Trainable OCR Competition

Contents

Disclaimer

  • We accept no responsibility for any damages or losses incurred by participants. 
  • Participation in this competition is entirely at the risk of the participant. 
  • We reserve the right to update the rules and problem specification in order to clarify any ambiguities, close any loopholes or correct any errors that come to light.
  • We reserve the right to update the evaluation software and re-run any test results in order to fix any bugs or loopholes in the system.

Spirit

The spirit of the competition is to further OCR research by doing blind testing of OCR algorithms on some reasonably challenging data.  In addition to measuring the accuracy, we also measure many other features of an algorithms performance.

The competition is particularly timely given the increasing use of mobile computing platforms which require high-performance pattern recognition algorithms in order to provide better user interfaces.  When choosing algorithms for such platforms it is vital to consider the computing resources required by an algorithm, and not just its accuracy (see below).

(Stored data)

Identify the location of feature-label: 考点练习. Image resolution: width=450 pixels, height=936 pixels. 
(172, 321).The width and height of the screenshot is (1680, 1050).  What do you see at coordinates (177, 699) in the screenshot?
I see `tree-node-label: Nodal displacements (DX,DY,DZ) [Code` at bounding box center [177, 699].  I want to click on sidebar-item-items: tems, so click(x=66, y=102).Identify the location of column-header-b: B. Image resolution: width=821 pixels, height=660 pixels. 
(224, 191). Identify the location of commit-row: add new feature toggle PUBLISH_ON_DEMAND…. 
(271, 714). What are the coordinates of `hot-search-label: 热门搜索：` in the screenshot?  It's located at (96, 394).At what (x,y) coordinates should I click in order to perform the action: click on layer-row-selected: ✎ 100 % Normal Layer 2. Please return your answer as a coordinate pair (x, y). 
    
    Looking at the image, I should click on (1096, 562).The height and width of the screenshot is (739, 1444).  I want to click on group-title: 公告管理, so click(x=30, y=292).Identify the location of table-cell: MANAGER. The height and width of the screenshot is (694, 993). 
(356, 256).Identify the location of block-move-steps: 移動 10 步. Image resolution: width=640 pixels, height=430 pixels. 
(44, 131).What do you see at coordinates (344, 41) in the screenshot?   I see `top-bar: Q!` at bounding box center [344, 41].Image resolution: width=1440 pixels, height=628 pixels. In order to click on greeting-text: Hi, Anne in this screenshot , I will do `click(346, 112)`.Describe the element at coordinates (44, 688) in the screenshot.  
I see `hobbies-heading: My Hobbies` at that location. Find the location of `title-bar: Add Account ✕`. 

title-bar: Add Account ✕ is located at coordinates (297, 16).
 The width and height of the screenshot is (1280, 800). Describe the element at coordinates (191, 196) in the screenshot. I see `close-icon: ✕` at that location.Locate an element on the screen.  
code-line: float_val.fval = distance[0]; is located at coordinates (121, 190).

Task item A:
List every statement in the disclaimer section of the OCR competition page.
Task item B:
According to the OCR competition page, what kind of platforms make the competition particularly timely?

Task response A:
- We accept no responsibility for any damages or losses incurred by participants.
- Participation in this competition is entirely at the risk of the participant.
- We reserve the right to update the rules and problem specification in order to clarify any ambiguities, close any loopholes or correct any errors that come to light.
- We reserve the right to update the evaluation software and re-run any test results in order to fix any bugs or loopholes in the system.

Task response B:
Mobile computing platforms, which require high-performance pattern recognition algorithms to provide better user interfaces.